■ Aim
Quote the records from the line containing "Open three-dot menu for Stand 2" through the line containing "click(230, 34)", with both of those lines included.

Records drawn from a collection:

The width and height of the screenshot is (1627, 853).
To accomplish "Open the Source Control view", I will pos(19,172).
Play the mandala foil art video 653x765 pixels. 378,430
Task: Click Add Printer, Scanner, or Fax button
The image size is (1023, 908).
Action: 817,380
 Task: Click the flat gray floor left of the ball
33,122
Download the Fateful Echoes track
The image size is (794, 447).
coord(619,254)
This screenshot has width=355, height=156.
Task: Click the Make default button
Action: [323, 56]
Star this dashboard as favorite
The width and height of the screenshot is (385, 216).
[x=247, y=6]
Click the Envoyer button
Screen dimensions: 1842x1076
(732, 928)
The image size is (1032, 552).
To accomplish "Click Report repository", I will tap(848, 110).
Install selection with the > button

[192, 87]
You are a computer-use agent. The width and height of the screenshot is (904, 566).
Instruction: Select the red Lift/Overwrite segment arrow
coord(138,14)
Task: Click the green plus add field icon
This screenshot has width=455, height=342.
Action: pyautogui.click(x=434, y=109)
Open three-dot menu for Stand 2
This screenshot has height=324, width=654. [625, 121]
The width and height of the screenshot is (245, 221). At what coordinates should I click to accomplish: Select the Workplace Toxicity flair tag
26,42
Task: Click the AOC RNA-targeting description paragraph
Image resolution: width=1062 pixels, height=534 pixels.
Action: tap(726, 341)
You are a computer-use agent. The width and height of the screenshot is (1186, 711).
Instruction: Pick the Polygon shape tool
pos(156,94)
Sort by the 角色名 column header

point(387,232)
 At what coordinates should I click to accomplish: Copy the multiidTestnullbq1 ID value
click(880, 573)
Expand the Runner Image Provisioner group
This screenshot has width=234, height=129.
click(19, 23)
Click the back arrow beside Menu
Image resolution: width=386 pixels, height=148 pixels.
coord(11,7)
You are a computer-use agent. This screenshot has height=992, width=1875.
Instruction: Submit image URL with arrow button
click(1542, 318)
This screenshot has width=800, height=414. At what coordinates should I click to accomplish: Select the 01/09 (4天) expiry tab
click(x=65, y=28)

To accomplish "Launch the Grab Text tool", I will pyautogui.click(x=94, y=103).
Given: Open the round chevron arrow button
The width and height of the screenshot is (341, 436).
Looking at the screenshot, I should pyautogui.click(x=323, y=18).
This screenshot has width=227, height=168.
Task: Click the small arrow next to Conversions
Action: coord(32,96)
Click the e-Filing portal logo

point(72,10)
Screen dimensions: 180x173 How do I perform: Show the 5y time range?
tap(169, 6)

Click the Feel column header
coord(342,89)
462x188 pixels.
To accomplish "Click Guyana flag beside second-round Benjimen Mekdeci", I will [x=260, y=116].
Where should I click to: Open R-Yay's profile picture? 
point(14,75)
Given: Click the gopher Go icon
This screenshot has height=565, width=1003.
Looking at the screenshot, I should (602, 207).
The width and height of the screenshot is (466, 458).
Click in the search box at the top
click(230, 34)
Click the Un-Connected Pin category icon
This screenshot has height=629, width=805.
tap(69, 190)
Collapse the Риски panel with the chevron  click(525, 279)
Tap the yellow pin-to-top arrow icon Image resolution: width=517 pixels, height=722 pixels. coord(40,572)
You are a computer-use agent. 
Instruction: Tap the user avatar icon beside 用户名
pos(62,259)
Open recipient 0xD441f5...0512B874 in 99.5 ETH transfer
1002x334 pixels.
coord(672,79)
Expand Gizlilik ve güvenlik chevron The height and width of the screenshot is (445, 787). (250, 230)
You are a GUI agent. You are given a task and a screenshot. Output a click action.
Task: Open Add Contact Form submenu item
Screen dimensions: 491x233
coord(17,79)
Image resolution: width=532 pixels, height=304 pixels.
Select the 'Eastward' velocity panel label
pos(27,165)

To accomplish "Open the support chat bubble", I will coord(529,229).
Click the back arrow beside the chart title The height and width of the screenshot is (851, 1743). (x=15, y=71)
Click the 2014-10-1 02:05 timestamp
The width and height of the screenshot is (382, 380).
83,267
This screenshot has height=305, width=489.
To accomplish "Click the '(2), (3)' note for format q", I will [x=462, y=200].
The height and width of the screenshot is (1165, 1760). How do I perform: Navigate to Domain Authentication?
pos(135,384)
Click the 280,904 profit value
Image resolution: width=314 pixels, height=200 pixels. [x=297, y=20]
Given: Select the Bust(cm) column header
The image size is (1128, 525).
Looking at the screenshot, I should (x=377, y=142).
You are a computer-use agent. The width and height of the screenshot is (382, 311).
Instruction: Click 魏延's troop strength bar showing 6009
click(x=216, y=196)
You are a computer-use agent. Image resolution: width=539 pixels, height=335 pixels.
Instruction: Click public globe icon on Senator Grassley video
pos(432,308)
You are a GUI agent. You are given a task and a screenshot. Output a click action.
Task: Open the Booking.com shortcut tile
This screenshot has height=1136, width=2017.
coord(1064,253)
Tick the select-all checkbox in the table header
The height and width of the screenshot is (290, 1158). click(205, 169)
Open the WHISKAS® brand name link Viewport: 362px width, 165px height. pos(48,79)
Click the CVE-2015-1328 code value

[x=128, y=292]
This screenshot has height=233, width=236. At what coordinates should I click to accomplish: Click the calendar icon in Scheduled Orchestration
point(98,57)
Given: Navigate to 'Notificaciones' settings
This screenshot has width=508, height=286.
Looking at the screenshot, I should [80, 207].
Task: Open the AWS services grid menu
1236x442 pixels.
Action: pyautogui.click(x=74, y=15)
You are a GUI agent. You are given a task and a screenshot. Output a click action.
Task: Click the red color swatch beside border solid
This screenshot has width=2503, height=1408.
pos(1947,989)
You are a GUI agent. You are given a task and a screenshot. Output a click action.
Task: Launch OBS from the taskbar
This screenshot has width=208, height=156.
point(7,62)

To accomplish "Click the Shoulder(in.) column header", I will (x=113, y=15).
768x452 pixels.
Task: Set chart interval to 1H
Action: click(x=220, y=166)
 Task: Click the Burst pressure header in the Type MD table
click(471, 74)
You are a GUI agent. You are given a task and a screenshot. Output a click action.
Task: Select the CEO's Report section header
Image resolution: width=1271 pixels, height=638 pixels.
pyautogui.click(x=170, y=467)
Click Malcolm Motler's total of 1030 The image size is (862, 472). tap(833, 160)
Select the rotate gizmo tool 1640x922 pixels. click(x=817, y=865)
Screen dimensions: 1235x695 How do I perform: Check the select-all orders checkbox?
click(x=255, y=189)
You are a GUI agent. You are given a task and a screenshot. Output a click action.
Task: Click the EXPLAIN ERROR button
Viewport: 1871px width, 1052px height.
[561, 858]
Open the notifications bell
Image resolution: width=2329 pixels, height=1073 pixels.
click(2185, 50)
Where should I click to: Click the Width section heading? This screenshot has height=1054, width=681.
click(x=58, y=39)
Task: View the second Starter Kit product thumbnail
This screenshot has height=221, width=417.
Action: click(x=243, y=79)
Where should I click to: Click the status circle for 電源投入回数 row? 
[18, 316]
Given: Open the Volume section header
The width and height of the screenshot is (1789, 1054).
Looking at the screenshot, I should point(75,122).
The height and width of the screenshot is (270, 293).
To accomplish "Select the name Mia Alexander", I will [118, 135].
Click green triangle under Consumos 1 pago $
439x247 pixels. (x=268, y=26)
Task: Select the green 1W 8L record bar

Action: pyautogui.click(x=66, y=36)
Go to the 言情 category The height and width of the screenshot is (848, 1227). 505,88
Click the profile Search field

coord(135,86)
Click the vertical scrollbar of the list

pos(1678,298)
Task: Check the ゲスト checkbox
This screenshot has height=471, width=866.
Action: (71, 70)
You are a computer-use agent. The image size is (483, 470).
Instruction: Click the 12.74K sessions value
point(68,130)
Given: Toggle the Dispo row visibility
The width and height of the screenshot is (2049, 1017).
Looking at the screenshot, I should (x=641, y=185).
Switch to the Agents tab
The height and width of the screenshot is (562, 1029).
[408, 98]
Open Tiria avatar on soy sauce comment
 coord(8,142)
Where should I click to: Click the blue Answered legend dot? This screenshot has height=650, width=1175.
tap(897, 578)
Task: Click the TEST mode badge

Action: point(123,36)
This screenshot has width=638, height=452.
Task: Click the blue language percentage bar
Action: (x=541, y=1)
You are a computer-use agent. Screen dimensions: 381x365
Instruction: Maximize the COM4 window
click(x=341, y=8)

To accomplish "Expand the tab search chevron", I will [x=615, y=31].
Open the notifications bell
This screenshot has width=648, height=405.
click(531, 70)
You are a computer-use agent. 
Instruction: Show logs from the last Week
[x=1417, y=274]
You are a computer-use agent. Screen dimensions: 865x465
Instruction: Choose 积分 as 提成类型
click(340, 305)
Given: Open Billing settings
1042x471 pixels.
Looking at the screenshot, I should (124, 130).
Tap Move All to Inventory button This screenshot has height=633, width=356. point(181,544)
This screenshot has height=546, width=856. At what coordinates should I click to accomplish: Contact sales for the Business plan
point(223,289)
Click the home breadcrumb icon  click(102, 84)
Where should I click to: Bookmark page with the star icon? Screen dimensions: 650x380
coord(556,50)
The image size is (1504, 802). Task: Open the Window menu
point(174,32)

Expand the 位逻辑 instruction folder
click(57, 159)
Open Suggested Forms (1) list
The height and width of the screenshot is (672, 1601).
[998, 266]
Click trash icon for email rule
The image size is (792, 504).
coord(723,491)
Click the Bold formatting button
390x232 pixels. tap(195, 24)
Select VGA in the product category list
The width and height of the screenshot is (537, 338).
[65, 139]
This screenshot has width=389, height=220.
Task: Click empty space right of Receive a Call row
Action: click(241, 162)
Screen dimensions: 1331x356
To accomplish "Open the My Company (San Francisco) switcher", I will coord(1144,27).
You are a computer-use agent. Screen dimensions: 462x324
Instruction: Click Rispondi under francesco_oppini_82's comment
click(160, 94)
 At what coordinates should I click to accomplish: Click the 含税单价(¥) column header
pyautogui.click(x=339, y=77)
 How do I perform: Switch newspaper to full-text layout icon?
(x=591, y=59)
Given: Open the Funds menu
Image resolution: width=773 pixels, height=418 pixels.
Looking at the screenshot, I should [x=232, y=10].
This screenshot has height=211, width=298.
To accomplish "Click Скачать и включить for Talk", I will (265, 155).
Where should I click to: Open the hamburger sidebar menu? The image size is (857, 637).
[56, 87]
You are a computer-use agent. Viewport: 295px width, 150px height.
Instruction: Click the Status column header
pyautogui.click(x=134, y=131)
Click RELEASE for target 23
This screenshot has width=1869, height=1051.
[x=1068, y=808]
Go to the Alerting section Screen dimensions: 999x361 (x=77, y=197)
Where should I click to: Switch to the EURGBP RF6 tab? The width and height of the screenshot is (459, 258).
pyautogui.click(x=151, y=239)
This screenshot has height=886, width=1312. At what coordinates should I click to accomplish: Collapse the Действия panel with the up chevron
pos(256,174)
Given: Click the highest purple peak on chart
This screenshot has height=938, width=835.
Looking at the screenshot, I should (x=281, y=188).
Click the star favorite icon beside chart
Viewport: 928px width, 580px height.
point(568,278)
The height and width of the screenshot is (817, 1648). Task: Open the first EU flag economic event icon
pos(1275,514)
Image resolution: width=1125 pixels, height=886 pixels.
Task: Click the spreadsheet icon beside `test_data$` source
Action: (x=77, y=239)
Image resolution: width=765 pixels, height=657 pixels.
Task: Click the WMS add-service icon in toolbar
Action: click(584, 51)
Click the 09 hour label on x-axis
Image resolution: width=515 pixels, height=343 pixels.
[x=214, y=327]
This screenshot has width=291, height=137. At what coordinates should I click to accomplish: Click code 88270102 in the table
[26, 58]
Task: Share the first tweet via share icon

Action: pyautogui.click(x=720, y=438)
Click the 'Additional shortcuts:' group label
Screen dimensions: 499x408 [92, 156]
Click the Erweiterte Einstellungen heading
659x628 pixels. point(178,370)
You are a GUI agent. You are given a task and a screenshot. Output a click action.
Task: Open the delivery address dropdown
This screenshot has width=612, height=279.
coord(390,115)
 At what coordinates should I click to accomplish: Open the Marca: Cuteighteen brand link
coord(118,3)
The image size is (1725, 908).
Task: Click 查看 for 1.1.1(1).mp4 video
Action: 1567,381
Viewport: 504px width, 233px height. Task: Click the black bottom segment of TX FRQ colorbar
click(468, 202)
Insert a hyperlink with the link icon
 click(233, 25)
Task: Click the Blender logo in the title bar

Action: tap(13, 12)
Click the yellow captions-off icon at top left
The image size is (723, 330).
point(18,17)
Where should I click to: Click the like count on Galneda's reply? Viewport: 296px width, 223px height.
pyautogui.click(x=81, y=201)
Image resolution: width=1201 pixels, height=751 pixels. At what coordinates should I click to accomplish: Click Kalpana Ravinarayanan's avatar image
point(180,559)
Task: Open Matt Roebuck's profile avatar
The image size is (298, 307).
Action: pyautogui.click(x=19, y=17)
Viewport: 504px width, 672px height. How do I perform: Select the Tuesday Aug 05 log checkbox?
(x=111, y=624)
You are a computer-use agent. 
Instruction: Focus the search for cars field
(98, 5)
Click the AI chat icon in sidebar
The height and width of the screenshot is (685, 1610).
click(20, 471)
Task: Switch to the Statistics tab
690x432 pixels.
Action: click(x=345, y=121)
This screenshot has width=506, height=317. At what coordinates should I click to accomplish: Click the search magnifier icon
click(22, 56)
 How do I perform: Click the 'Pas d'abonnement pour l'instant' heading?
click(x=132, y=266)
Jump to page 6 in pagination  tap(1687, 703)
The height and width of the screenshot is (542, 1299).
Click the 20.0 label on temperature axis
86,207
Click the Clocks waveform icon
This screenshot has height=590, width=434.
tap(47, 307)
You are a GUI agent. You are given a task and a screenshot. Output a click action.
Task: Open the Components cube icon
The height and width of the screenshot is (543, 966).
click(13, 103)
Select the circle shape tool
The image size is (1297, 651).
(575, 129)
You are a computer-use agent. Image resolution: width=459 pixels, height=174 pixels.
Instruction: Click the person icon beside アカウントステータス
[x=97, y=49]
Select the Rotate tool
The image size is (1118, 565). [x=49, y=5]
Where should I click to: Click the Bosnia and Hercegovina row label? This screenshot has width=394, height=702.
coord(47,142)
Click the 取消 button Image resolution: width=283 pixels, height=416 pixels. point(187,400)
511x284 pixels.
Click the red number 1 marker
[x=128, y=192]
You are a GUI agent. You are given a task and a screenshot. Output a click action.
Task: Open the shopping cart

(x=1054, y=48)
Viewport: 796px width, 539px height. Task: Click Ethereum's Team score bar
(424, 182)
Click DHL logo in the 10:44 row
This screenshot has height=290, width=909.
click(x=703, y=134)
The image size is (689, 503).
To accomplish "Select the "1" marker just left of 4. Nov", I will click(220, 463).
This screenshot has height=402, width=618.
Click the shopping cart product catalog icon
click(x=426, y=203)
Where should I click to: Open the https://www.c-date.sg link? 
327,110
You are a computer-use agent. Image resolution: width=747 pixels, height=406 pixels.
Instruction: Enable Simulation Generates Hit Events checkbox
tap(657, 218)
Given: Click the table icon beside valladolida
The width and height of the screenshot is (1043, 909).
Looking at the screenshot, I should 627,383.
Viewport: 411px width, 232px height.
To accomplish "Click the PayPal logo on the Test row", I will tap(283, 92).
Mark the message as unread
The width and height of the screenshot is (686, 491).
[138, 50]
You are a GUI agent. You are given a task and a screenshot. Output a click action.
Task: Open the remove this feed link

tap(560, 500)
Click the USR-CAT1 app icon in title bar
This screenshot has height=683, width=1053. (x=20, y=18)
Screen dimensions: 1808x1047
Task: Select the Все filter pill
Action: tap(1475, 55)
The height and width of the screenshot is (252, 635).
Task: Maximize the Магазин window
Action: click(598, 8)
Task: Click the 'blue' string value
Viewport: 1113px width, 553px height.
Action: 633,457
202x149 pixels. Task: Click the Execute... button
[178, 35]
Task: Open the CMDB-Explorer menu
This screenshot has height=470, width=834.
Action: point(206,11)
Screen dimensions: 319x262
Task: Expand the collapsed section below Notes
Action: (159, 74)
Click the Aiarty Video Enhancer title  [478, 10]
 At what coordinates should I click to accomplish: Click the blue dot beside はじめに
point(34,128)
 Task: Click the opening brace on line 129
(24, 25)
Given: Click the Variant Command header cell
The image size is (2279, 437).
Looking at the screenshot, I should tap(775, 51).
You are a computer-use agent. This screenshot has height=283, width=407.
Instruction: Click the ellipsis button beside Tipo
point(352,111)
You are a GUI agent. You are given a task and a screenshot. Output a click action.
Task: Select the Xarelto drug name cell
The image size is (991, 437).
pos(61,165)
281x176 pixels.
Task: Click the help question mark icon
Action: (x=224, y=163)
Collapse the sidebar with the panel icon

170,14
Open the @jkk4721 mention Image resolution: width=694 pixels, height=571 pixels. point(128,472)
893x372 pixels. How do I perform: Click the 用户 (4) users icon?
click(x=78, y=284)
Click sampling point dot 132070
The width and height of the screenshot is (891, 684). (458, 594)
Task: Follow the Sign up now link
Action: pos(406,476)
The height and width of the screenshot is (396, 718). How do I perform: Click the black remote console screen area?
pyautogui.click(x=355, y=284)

■ Response
Open three-dot menu for Stand 2
This screenshot has height=324, width=654. [625, 121]
The width and height of the screenshot is (245, 221). At what coordinates should I click to accomplish: Select the Workplace Toxicity flair tag
26,42
Task: Click the AOC RNA-targeting description paragraph
Image resolution: width=1062 pixels, height=534 pixels.
Action: tap(726, 341)
You are a computer-use agent. The width and height of the screenshot is (1186, 711).
Instruction: Pick the Polygon shape tool
pos(156,94)
Sort by the 角色名 column header

point(387,232)
 At what coordinates should I click to accomplish: Copy the multiidTestnullbq1 ID value
click(880, 573)
Expand the Runner Image Provisioner group
This screenshot has width=234, height=129.
click(19, 23)
Click the back arrow beside Menu
Image resolution: width=386 pixels, height=148 pixels.
coord(11,7)
You are a computer-use agent. This screenshot has height=992, width=1875.
Instruction: Submit image URL with arrow button
click(1542, 318)
This screenshot has width=800, height=414. At what coordinates should I click to accomplish: Select the 01/09 (4天) expiry tab
click(x=65, y=28)

To accomplish "Launch the Grab Text tool", I will pyautogui.click(x=94, y=103).
Given: Open the round chevron arrow button
The width and height of the screenshot is (341, 436).
Looking at the screenshot, I should pyautogui.click(x=323, y=18).
This screenshot has width=227, height=168.
Task: Click the small arrow next to Conversions
Action: coord(32,96)
Click the e-Filing portal logo

point(72,10)
Screen dimensions: 180x173 How do I perform: Show the 5y time range?
tap(169, 6)

Click the Feel column header
coord(342,89)
462x188 pixels.
To accomplish "Click Guyana flag beside second-round Benjimen Mekdeci", I will [x=260, y=116].
Where should I click to: Open R-Yay's profile picture? 
point(14,75)
Given: Click the gopher Go icon
This screenshot has height=565, width=1003.
Looking at the screenshot, I should (602, 207).
The width and height of the screenshot is (466, 458).
Click in the search box at the top
click(230, 34)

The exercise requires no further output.